Aunque la medida no supone la ruptura total de los lazos bilaterales, representa el gesto diplomático de protesta más severo antes de llegar a esa instancia.
En la práctica, la figura del encargado de negocios permite que la diplomacia técnica y cotidiana siga funcionando, pero con limitaciones claras en el plano político:
Atribuciones protocolares: Mientras que un embajador presenta sus cartas credenciales directamente ante el Presidente de la Nación, un encargado de negocios formaliza su acreditación ante el Ministro de Relaciones Exteriores (Canciller).

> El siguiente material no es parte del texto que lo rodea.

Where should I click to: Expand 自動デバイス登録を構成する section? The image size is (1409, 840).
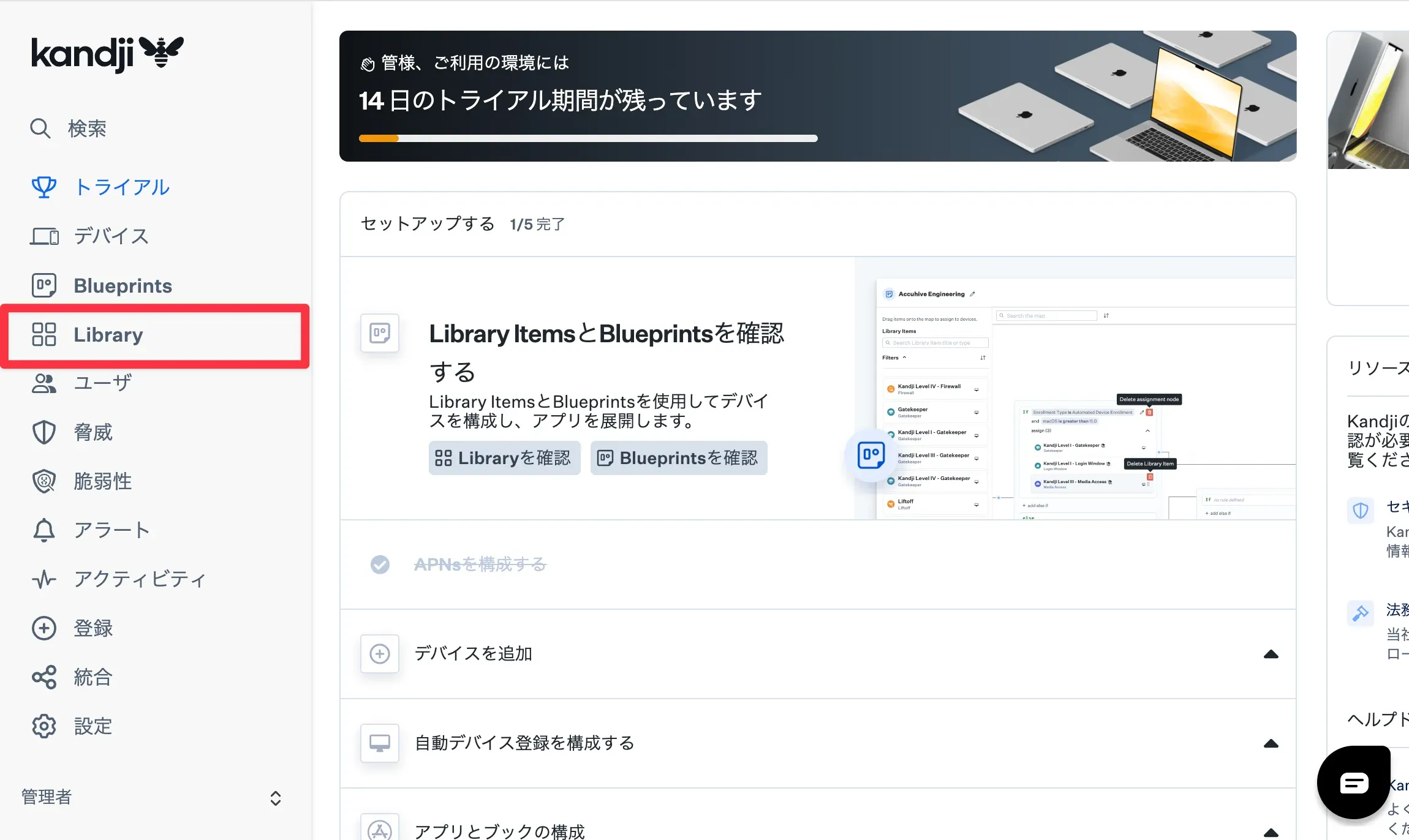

Atención consular y administrativa: La embajada brasileña en Buenos Aires y los consulados continúan operando con normalidad para trámites, visas, asistencia a ciudadanos y gestiones administrativas de rutina.
Reducción del diálogo político: La ausencia de un embajador limita drásticamente la interlocución directa entre los gabinetes de ambos gobiernos, enfriando las negociaciones bilaterales y los canales de alta política.
La resolución del Palacio del Planalto se da tras el retiro de Julio Bitelli —quien había sido llamado a consultas a Brasilia y finalmente no retornará a Buenos Aires— a raíz de los recientes cruces verbales del presidente Javier Milei hacia Luiz Inácio Lula da Silva.
La figura del encargado de negocios mantendrá la representación en el nivel mínimo institucional hasta que alguno de los dos gobiernos resuelva normalizar el vínculo mediante la designación de un nuevo embajador o el restablecimiento del diálogo político de alto nivel.